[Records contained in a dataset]
###

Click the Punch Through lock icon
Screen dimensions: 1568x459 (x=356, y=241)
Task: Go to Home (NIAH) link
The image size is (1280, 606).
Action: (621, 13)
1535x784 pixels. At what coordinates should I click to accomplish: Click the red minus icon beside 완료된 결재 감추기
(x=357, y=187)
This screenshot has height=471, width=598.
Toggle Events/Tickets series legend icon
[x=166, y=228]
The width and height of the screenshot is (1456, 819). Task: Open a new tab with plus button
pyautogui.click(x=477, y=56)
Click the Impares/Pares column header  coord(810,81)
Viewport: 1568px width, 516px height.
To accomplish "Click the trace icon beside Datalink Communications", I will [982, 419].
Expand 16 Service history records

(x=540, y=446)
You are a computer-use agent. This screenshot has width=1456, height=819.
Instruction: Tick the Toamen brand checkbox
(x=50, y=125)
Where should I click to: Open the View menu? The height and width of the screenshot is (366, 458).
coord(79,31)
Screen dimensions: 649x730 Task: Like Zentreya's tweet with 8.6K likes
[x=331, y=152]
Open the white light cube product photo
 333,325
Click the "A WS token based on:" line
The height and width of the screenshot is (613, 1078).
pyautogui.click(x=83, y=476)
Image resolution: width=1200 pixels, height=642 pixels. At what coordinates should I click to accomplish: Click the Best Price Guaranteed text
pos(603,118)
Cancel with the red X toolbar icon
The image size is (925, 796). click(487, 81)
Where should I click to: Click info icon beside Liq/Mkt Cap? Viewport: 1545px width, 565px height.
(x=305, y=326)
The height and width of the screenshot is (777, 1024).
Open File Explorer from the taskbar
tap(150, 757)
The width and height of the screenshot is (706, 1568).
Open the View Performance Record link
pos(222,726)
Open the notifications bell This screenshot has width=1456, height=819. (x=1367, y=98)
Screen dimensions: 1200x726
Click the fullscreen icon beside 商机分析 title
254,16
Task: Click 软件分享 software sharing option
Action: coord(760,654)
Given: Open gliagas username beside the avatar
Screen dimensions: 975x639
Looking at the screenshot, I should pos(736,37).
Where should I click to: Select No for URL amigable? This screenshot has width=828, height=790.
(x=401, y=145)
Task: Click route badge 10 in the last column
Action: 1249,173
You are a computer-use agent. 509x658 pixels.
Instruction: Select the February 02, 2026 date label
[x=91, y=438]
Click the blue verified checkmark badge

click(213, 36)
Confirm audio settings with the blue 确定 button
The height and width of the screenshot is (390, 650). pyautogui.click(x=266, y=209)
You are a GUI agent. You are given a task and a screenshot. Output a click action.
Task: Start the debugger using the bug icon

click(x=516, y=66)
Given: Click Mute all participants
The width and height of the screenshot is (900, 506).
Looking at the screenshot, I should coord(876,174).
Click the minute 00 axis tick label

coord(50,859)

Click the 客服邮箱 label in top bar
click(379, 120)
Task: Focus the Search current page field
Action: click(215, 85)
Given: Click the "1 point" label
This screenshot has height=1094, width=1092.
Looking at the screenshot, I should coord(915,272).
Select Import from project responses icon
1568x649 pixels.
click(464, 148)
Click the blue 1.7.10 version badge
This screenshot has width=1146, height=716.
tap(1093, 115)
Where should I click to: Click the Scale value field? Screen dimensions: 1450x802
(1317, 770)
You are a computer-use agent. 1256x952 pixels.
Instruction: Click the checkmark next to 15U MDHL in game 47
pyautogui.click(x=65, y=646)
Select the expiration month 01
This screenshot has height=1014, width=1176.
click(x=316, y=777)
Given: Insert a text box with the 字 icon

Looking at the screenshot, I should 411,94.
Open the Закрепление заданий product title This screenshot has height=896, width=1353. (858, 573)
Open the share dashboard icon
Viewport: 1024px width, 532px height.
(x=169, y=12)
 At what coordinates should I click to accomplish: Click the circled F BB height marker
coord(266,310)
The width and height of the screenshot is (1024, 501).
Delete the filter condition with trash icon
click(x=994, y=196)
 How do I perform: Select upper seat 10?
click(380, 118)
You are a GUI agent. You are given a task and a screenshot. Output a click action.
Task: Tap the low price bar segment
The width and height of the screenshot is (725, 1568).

###

Whenever the word "computer" shows up in a line of the entries, list that line.

__Solution for this problem__:
You are a computer-use agent. This screenshot has width=1456, height=819.
You are a computer-use agent. 509x658 pixels.
You are a computer-use agent. 1256x952 pixels.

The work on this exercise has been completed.